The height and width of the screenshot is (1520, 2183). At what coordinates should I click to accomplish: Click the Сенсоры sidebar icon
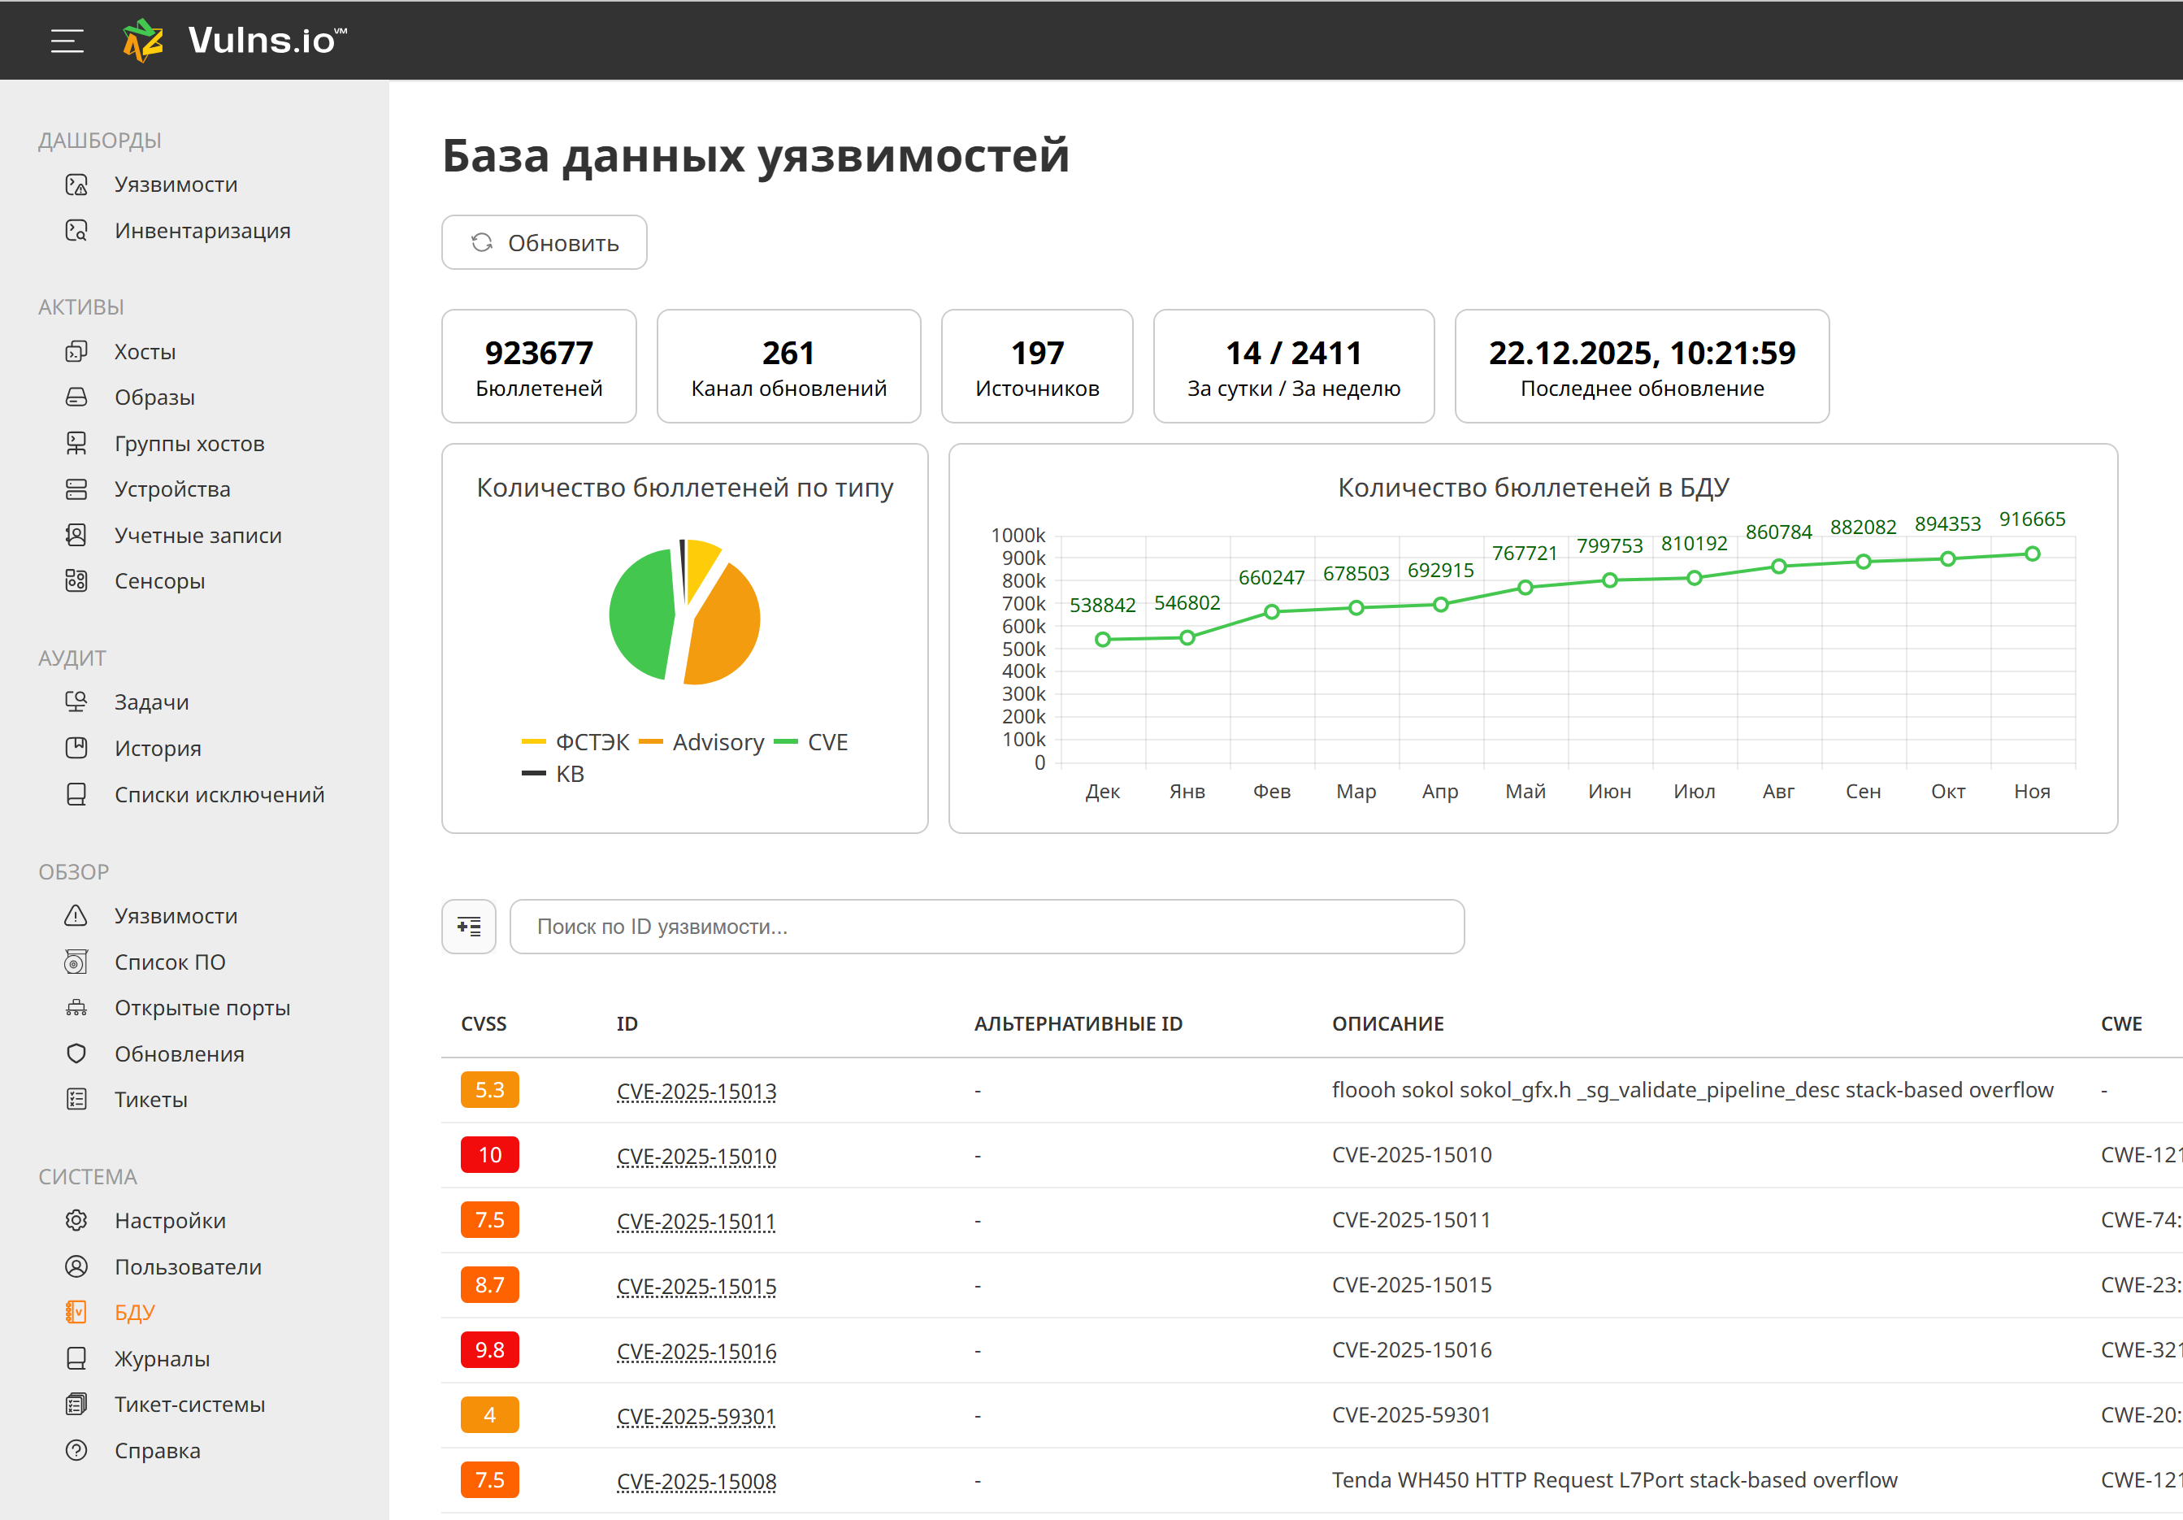click(x=76, y=581)
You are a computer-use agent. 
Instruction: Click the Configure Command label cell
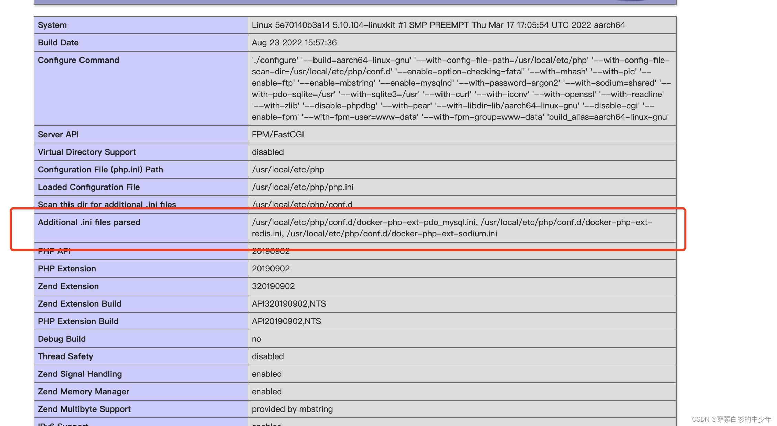78,60
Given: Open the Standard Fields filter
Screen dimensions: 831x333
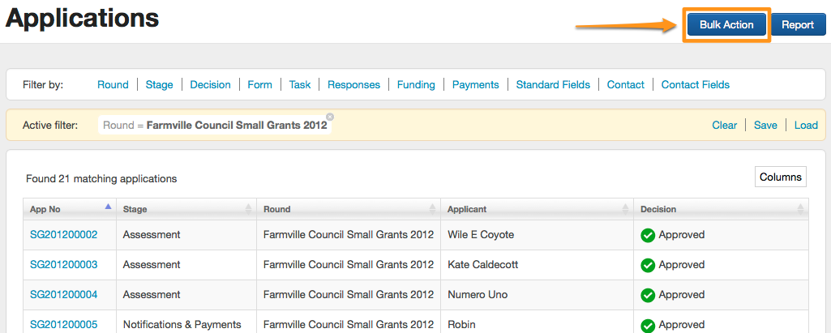Looking at the screenshot, I should pos(553,84).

════════

Your task:
Copy the records above word for word, but leave out the pictures.

Reply to the exercise:
The height and width of the screenshot is (1520, 2183). At what coordinates should I click to accomplish: Click the Сенсоры sidebar icon
click(x=76, y=581)
You are a computer-use agent. 
Instruction: Click the Configure Command label cell
78,60
Given: Open the Standard Fields filter
Screen dimensions: 831x333
Looking at the screenshot, I should pos(553,84).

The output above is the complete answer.